#### [What the task requires]
Go through the records and report each line holding the string "text".

Saved data entries:
──────────────────────────────
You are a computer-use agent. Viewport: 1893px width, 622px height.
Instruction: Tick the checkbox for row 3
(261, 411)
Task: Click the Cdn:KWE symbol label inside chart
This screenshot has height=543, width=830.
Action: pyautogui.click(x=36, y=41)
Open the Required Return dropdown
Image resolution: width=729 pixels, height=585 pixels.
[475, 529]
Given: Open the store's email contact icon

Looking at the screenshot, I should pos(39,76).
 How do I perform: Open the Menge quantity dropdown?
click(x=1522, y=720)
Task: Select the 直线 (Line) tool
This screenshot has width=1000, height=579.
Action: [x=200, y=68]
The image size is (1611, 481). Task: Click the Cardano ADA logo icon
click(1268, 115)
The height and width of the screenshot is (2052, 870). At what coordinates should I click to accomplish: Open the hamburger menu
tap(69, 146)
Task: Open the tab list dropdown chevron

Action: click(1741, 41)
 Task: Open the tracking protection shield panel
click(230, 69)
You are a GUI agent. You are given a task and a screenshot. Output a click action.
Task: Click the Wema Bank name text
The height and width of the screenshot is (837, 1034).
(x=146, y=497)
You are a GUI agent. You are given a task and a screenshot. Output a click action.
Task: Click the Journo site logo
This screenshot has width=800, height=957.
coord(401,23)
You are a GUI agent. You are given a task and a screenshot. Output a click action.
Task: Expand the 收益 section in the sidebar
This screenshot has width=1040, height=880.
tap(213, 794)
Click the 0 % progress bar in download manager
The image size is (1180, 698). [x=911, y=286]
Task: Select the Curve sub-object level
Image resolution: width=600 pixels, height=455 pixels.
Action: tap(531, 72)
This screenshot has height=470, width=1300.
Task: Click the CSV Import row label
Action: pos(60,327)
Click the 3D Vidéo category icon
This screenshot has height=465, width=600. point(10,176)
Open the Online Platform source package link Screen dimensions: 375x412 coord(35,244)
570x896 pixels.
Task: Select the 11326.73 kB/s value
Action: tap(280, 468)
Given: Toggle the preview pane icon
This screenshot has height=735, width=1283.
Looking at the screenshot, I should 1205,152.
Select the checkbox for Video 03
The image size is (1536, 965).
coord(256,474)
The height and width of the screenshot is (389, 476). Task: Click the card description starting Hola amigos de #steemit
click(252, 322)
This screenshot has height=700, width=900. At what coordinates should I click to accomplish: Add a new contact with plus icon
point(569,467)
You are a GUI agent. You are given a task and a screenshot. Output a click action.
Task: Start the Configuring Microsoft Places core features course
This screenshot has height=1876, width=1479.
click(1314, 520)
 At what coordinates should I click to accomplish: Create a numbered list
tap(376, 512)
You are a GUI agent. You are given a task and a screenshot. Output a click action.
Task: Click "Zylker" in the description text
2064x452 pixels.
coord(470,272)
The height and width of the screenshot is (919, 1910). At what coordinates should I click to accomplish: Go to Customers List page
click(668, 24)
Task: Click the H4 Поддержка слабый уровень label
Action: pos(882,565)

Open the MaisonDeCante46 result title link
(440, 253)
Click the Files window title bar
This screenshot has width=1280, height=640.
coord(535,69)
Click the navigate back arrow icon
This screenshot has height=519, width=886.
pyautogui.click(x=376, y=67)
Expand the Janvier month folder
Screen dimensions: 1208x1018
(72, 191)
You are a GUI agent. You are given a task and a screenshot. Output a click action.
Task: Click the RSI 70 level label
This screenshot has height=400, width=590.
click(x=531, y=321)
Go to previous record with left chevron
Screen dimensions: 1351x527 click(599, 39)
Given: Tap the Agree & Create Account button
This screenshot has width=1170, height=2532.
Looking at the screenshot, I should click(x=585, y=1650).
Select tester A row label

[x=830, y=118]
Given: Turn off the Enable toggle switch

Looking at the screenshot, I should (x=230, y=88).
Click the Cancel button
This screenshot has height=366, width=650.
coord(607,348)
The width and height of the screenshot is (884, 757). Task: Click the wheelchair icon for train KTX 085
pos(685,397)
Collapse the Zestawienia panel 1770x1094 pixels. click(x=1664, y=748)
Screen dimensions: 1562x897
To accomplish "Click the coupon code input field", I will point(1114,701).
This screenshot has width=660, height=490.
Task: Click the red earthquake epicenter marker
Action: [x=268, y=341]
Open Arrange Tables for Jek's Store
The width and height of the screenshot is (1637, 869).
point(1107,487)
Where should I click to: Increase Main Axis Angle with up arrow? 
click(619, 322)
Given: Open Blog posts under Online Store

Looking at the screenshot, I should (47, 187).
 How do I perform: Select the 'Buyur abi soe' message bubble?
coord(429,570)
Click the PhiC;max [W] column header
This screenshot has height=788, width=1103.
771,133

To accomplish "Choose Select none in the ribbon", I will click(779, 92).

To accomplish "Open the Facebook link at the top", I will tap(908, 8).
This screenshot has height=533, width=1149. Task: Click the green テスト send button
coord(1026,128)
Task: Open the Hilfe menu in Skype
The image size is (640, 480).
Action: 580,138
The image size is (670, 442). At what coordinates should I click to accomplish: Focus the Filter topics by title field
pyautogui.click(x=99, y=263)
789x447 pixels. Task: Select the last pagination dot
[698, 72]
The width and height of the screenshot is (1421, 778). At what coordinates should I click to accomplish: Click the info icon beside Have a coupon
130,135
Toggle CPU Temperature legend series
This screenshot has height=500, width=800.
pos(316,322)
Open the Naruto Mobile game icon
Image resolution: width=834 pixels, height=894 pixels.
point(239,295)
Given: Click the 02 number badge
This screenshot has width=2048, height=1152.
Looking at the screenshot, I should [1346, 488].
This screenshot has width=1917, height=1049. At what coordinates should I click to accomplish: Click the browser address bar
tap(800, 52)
──────────────────────────────
#### [Your solution]
Task: Click the Wema Bank name text
Task: Click "Zylker" in the description text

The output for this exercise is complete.